Expressing shock and sorrow, Tim Kretschmer’s parents and sister said they never imagined him capable of gunning down nine students and three teachers at his former high school then killing three bystanders before taking his own life.
“We keep asking ourselves over and over again how this could happen, why we didn’t notice his despair and hatred,” they said in an open letter addressed to survivors of the victims, their first public statement since the killings on March 11.
“Until this terrible event, we were a completely normal family,” they wrote. “We never thought Tim capable of something like this and knew him as a different person.”
Prosecutors in Stuttgart said preliminary results of an autopsy confirmed that Kretschmer died of a self-inflicted gunshot to the head. The fatal shot came amid a shootout with police, and prosecutors said he also was struck by two police bullets — one to the ankle, the other to his knee.

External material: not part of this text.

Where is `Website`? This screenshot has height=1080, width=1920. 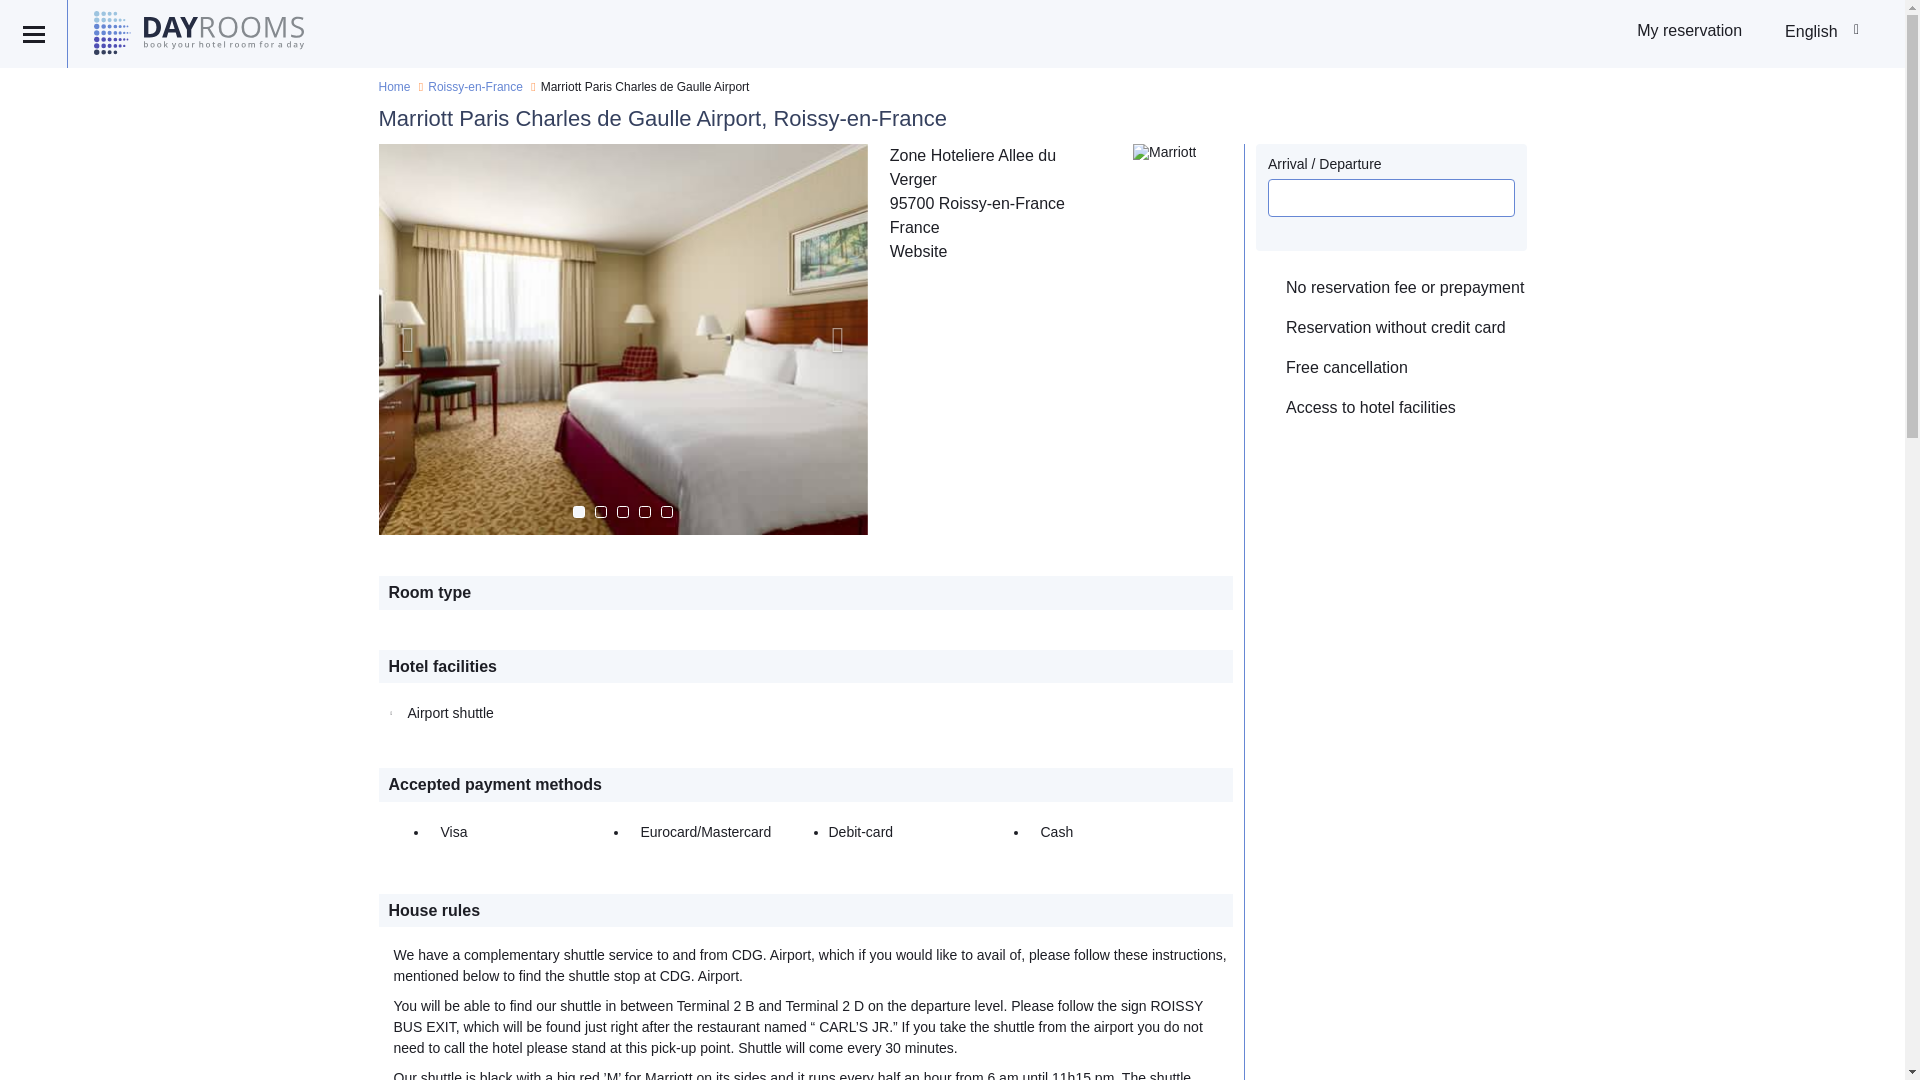
Website is located at coordinates (919, 252).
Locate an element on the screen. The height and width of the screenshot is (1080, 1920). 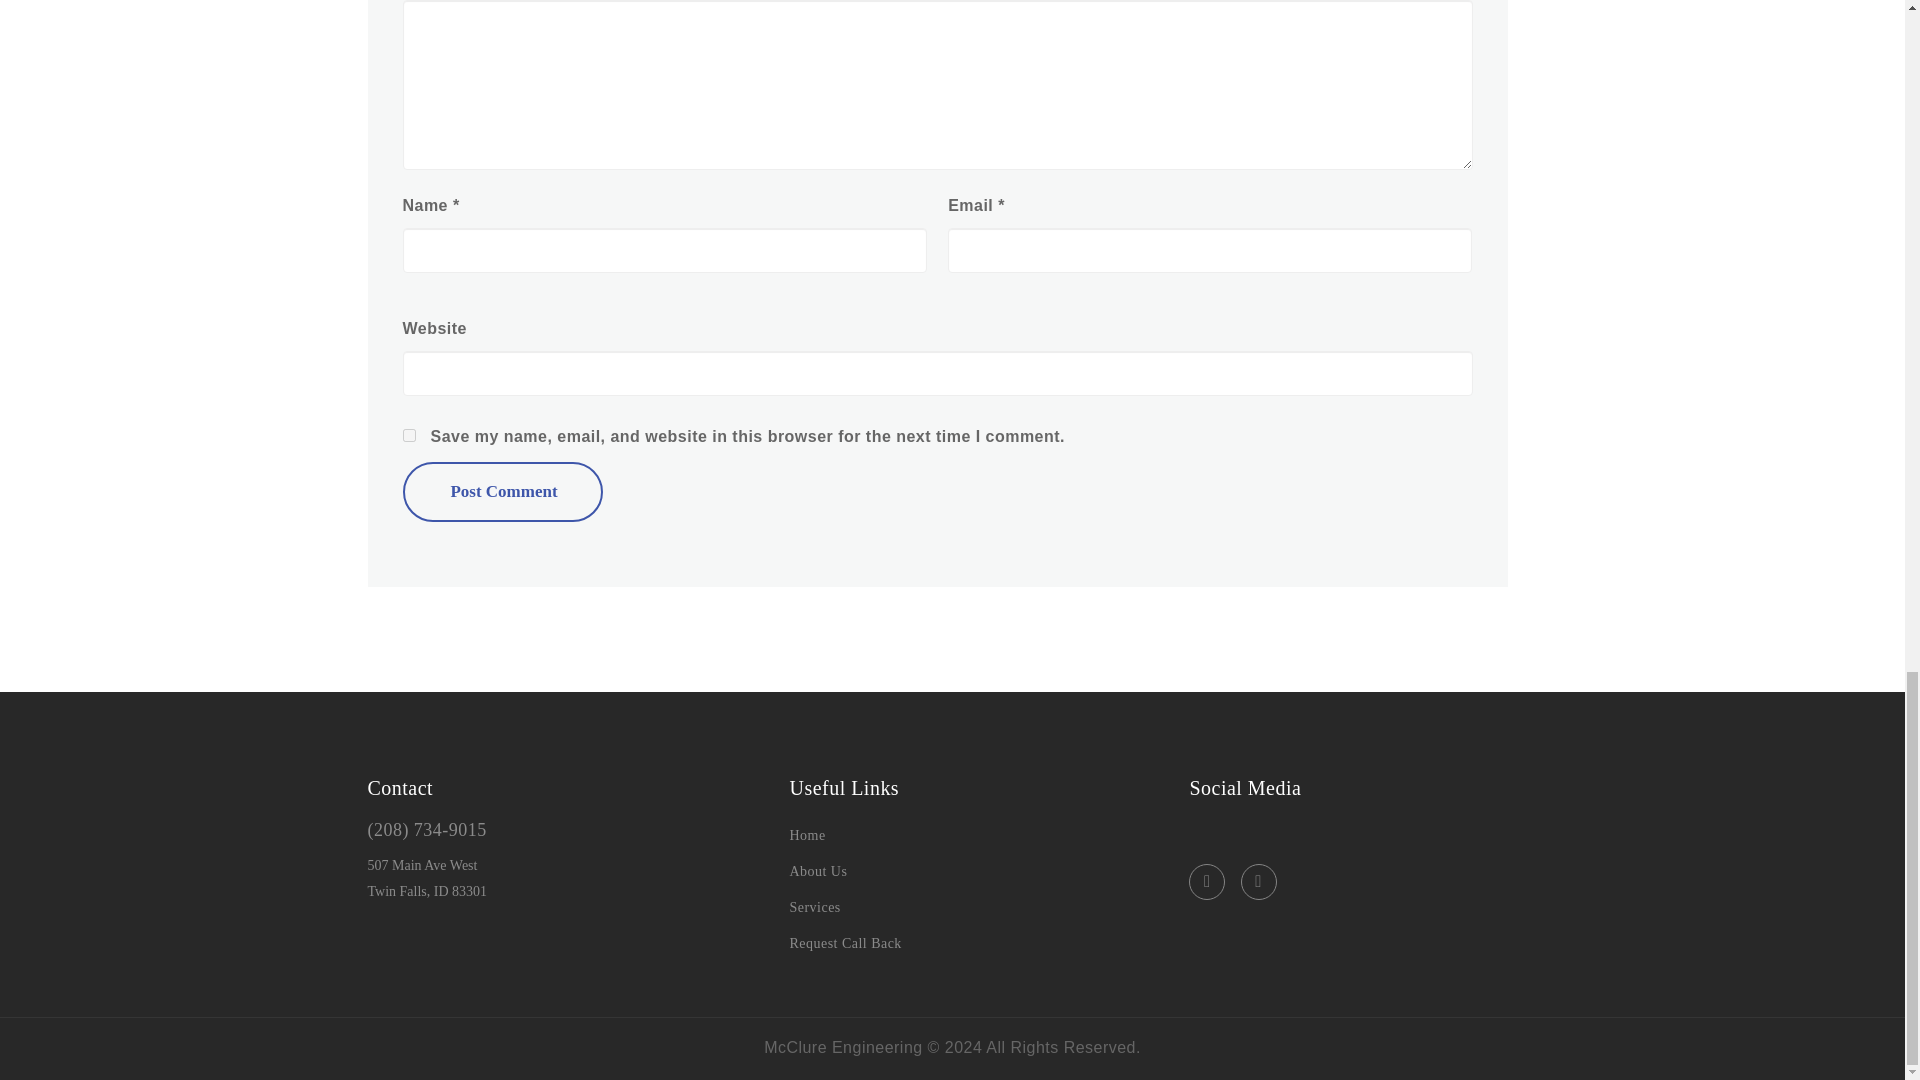
Request Call Back is located at coordinates (844, 944).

The family statement was released a day after authorities said they were investigating Kretschmer’s father on involuntary-manslaughter charges for failing to secure the pistol used in the attack.
Authorities say Kretschmer used a 9mm Beretta pistol that belonged to his father. The man allegedly kept the gun unsecured in his bedroom in violation of German law. The father’s 14 other firearms were properly secured.
Police and prosecutors also cited as a factor the father’s apparent knowledge that his son had received psychiatric treatment for depression.
The family’s letter was released in the name of the “Kretschmer family.” The parents’ names were not given. “The most valuable and important thing, a beloved person, was taken from you by the horrible . . . act of our son and brother,” the letter said.